#### Directions
Every line from the one with "Screen dimensions: 927x696" through the end of the entries below must be retyped exactly, and only those lines. The pictures are not part of the copy.

#### Dataset

BEGIN

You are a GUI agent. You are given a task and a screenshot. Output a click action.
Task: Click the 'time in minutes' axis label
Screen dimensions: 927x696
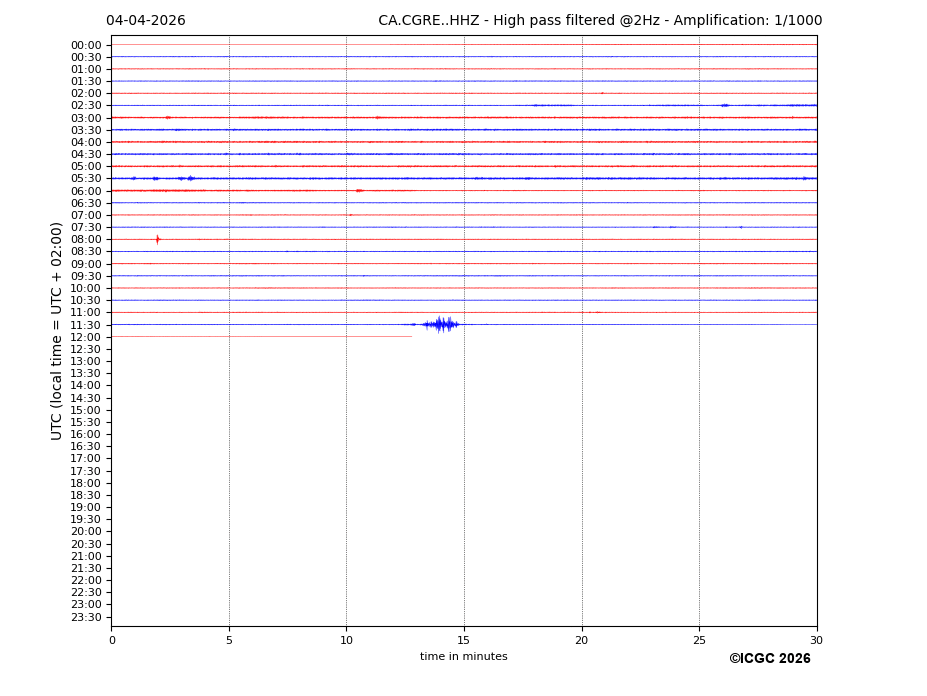tap(463, 657)
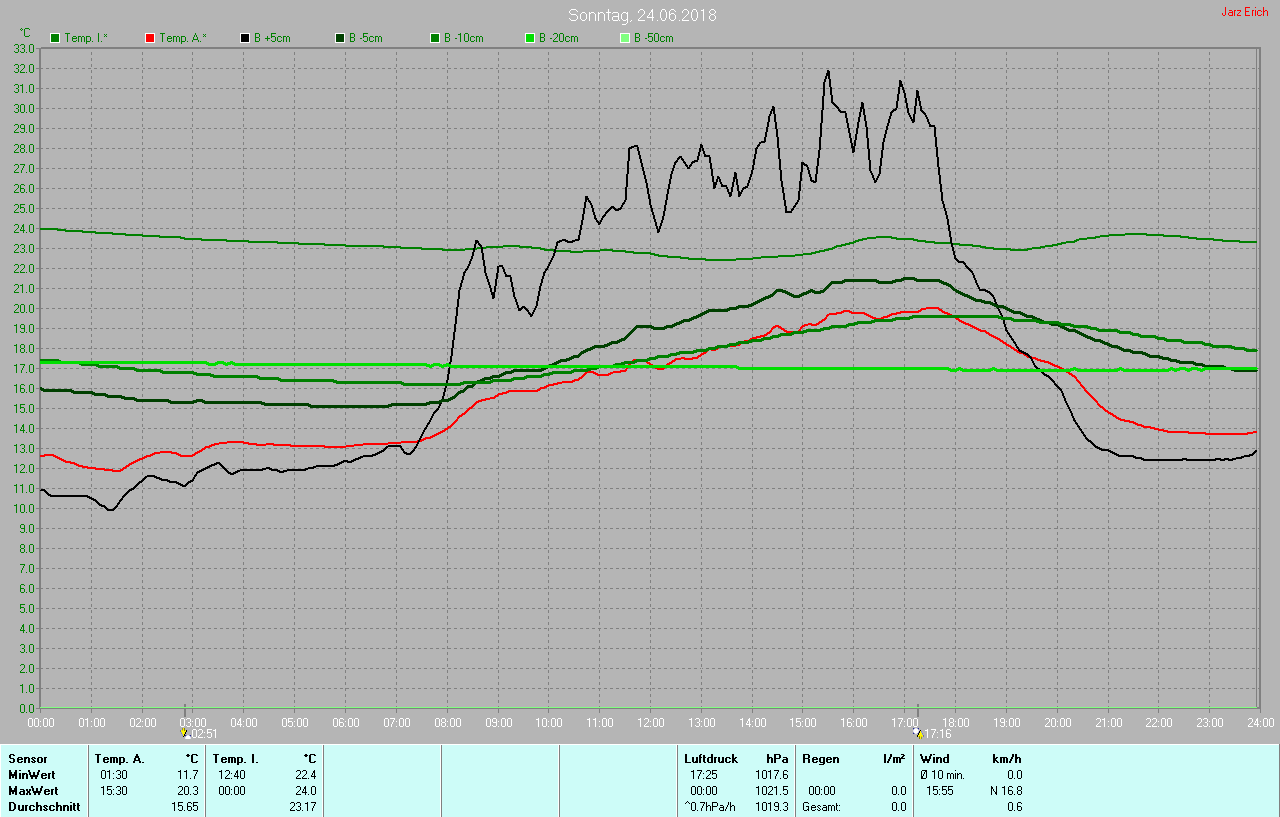Click the light green B -50cm legend square
The image size is (1280, 817).
coord(625,38)
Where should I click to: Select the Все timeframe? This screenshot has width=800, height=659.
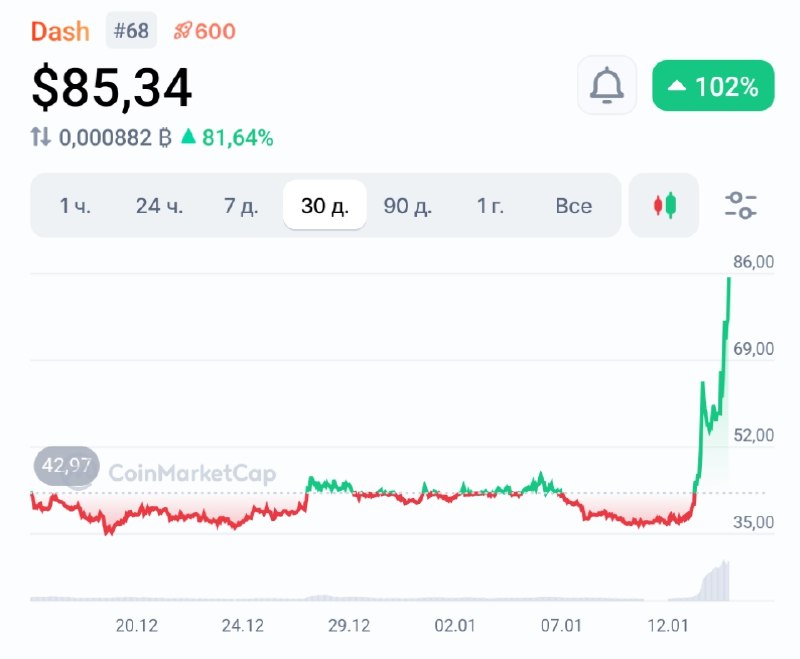(x=573, y=206)
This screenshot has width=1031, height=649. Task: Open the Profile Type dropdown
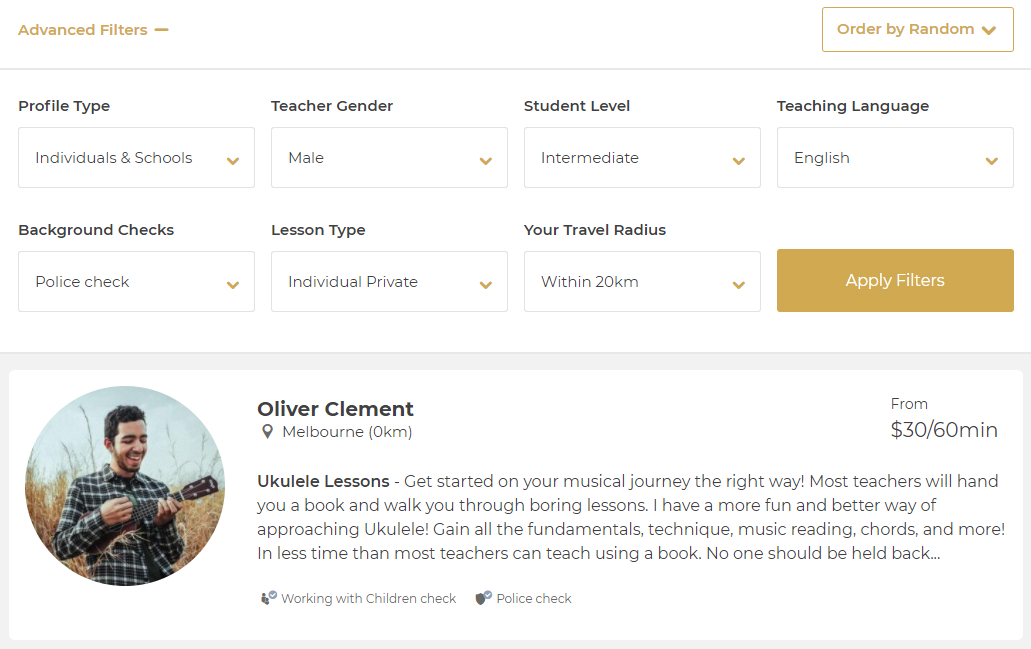(136, 158)
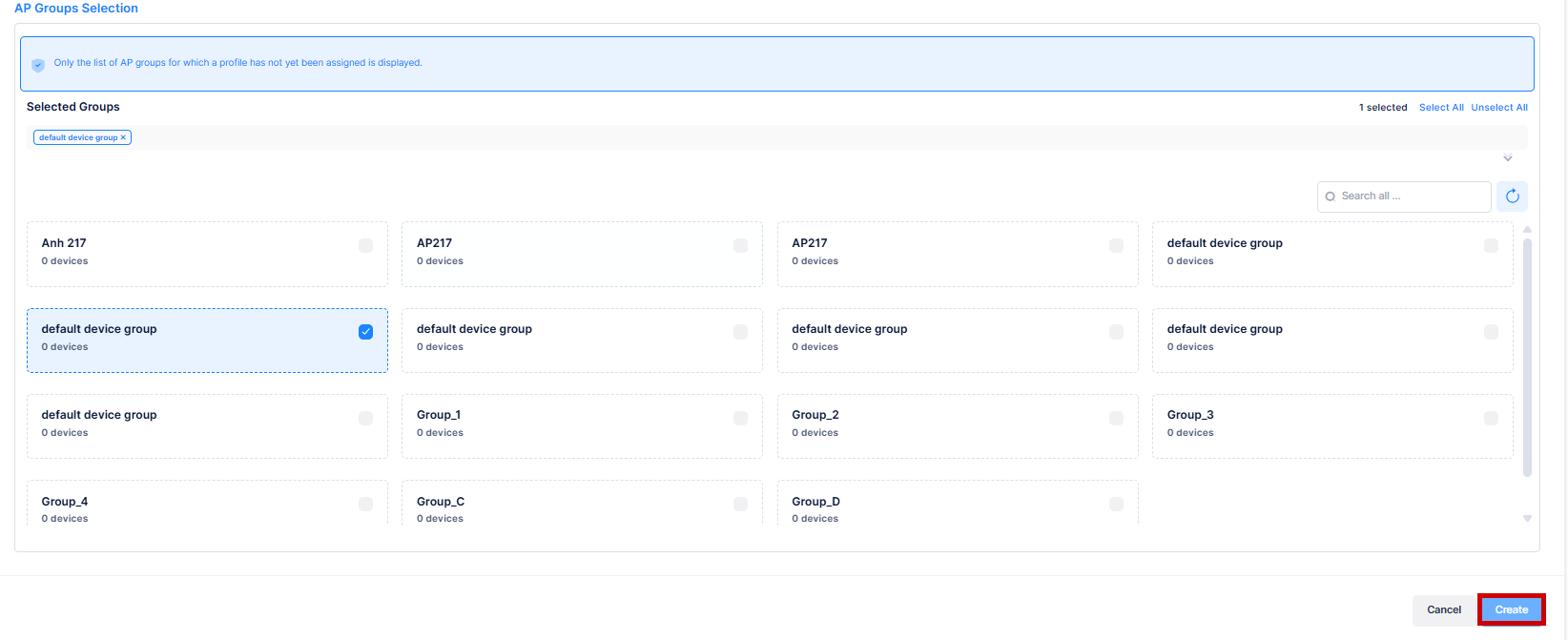Uncheck the selected default device group checkbox

pos(365,332)
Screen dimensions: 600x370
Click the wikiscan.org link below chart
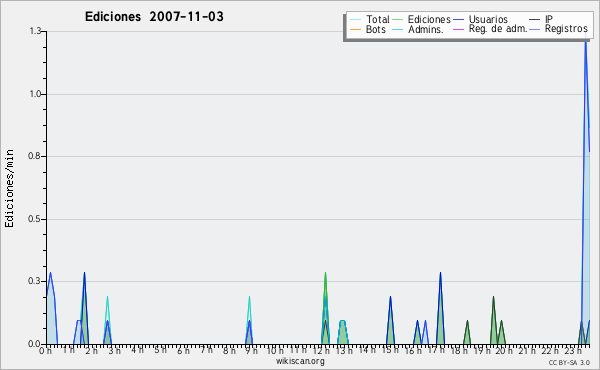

END

#### Solved problem
Screen dimensions: 927x696
tap(463, 657)
Click the light green B -50cm legend square
The image size is (1280, 817).
coord(625,38)
Where should I click to: Select the Все timeframe? This screenshot has width=800, height=659.
(x=573, y=206)
This screenshot has width=1031, height=649. Task: Open the Profile Type dropdown
(136, 158)
Uncheck the selected default device group checkbox

pos(365,332)
Screen dimensions: 600x370
Click the wikiscan.org link below chart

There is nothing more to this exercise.